California Court of Appeals, Fourth District, First Division
Jan 14, 2009
No. D052689 (Cal. Ct. App. Jan. 14, 2009)

Opinion


BRIAN PYE, Plaintiff and Appellant, v. DANIEL O. ROBINSON et al., Defendants and Respondents. D052689 California Court of Appeal, Fourth District, First Division January 14, 2009

NOT TO BE PUBLISHED IN OFFICIAL REPORTS

APPEAL from an order following judgment of the Superior Court of Imperial County No. ECU02044, Harold Bradford, Judge. (Retired judge of the Alpine S.Ct. assigned by the Chief Justice pursuant to art. VI, § 6 of the Cal. Const.) Affirmed.

NARES, J.

In this action arising out of the sale of the assets of a corporation, minority shareholder Brian Pye asserted he was entitled to his one-third interest in the corporation, which majority shareholder Daniel O. Robinson had deposited into the trust account of attorney Eduardo Rivera. He further alleged Robinson used his corporation, Robinson Ford Sales Inc. (Robinson Ford), to convert his share of the proceeds. Pye also asserted that Rivera breached his fiduciary duty in assisting Robinson in the conversion. Following a court trial, Pye prevailed on his claims, and the court entered judgment in his favor in the amount of $16,437.70. However, Pye did not request, and the court did not order, that prejudgment interest be included in the judgment as a part of Pye's damages.
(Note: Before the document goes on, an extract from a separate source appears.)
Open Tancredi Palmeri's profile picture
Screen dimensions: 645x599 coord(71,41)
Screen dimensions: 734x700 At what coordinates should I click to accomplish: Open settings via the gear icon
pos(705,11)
Thereafter, Pye brought a motion for costs, which was amended to request prejudgment interest. The court denied the request for prejudgment interest as procedurally improper and untimely.

On appeal, Pye contends the court erred in failing to award prejudgment interest because (1) he requested an award prior to entry of judgment; (2) the court had jurisdiction to correct the judgment under Code of Civil Procedure section 473; and (3) it was a clerical error that the court could correct at any time. Robinson and Robinson Ford argue the appeal should be dismissed as the notice of appeal was filed late.

All further statutory references are to the Code of Civil Procedure unless otherwise specified.

We deny Robinson's motion to dismiss the appeal. We also conclude the court did not err in refusing to award prejudgment interest, and therefore affirm the judgment.

FACTUAL BACKGROUND

Because the parties do not dispute the accuracy of the facts as stated in the court's statement of decision, we take the factual background largely from that document.

Pye and Robinson formed a corporation called Portico Express, Inc. (Portico) to run a gas station and minimart in Calexico, California. Pye's share of the corporation was one-third, and Robinson's two-thirds. Because of disagreements between Pye and Robinson, Robinson assumed control of all corporate operations and its sole business asset, the gas station/mini-mart.

Pye relocated to San Diego County. At all times, Robinson knew Pye's address and telephone numbers.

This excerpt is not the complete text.